If strLetter = "B" Or strLetter = "F" Or strLetter = "P" Or strLetter = "V" Then

    If strLetter <> strPreviousLetter Then

        strNewWord = strNewWord & "1"

    End If

End If

 

If we do have one of these letters we then check to see if the previous letter in the word matches the current letter. (In other words, are we dealing with back-to-back instances of a letter, such as the two m’s in command?) If we have duplicate letters we don’t do anything; that’s part of the algorithm. If we don’t have duplicate letters then we tack the value 1 into the end of strNewWord.

Etc., etc.

Note. As an alternative to these If-Then statements we could have used regular expressions to replace the letters in the word with their numeric equivalents; that’s actually something a couple of people did in their scripts. We thought about that, but because regular expressions can get a little complicated, we decided to use If-Then statements. We figured that, with that approach, the logic of what we were doing – and why we were doing it – would be easier to follow.

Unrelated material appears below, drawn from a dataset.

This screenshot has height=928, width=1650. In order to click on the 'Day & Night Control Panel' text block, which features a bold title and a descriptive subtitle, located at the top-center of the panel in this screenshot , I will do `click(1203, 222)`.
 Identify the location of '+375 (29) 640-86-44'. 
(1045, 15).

After we’ve run through all the possible replacements, we set the value of strPreviousLetter to the current letter, then go back to the top of the loop and repeat the process with the next character in the misspelled word.

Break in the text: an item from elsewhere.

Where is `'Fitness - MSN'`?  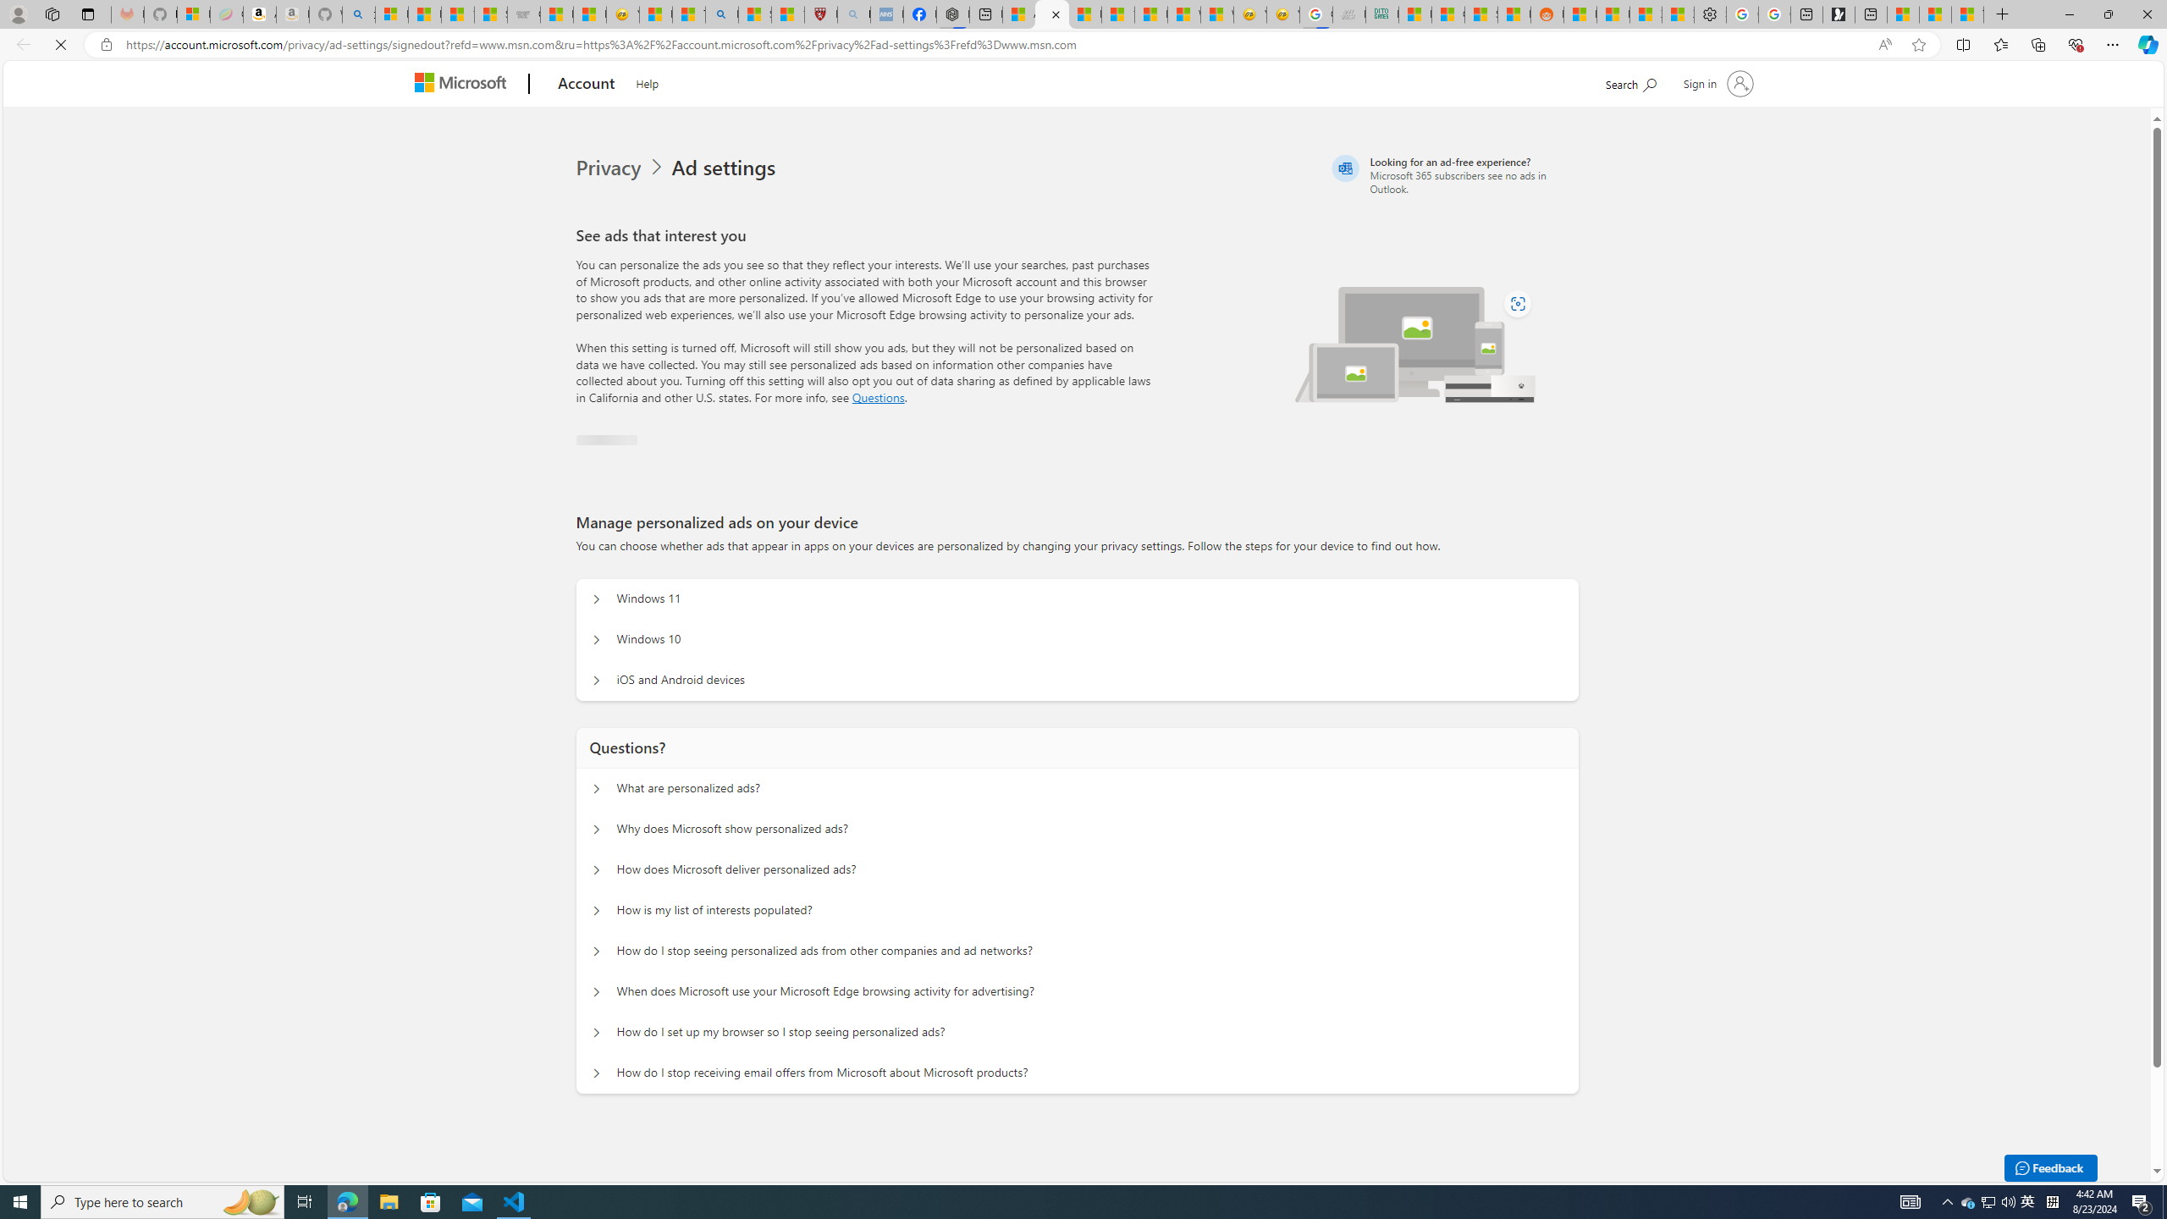
'Fitness - MSN' is located at coordinates (1150, 14).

When we finish with all our number-to-letter substitutions our next task is to make sure that our final Soundex value starts with a letter and is then followed by 3 numbers (and only 3 numbers). If our Soundex value has more than four characters that means we need to get rid of the “excess” values. That can be done by using the Left function to extract just the first four characters:

If Len(strNewWord) > 4 Then

    strNewWord = Left(strNewWord, 4)

End If

 

And what if we have less than four characters? In that case, we need to add zeroes to the end of the Soundex value until we do have four characters. That’s what this block of code does:

Do Until Len(strNewWord) = 4

    If Len(strNewWord) = 4 Then

        Exit Do

    Else

        strNewWord = strNewWord & "0"

    End If

Loop

When all is said and done, we should end up with a Soundex value equal to this: M214. And now that we have a Soundex value we can use this line of code to query the database and return a recordset consisting of all the words that have a Soundex value equal to M214:

objRecordSet.Open "Select * From SoundexValues Where Value = '" & strNewWord & "'", _

    objConnection

 

After we return our recordset we use these two lines of code to move the cursor to the end of the document (that’s what the EndKey method and the wdStory constant are for) and then enter a blank line in the document:

Selection.EndKey Unit:=wdStory

ActiveDocument.ActiveWindow.Selection.TypeParagraph

 

All we have to do now is list all the possible corrections for our misspelled word. To do that we set up a Do Until loop that runs until we reach the end of the recordset. (That is, until the recordset’s EOF – end-of-file – property is true.) Inside that loop we use the TypeText method to enter the possible correction, then use the TypeParagraph method to move the cursor to the next line. After that we call the MoveNext method to move to the next record in the recordset.

The whole process looks like this:

Do Until objRecordSet.EOF

    ActiveDocument.ActiveWindow.Selection.TypeText LCase(objRecordSet.Fields.Item("Word"))

    ActiveDocument.ActiveWindow.Selection.TypeParagraph

    objRecordSet.MoveNext

Loop

 

And, on-screen, you should see the following spelling suggestions:

machiavellian

make-believe

massively

misapplication

misapply

misplace

misspell

misspelling

misspelt

 

Note. Yes, some of these corrections might a bit … unexpected …. In fairness to the Soundex algorithm, however, we didn’t give you the entire algorithm, just a subset.

At that point we close our recordset and our database connection, and we – and Challenge number 6 – are done. Was it worth waiting 15 or 20 years for this moment? What do you think?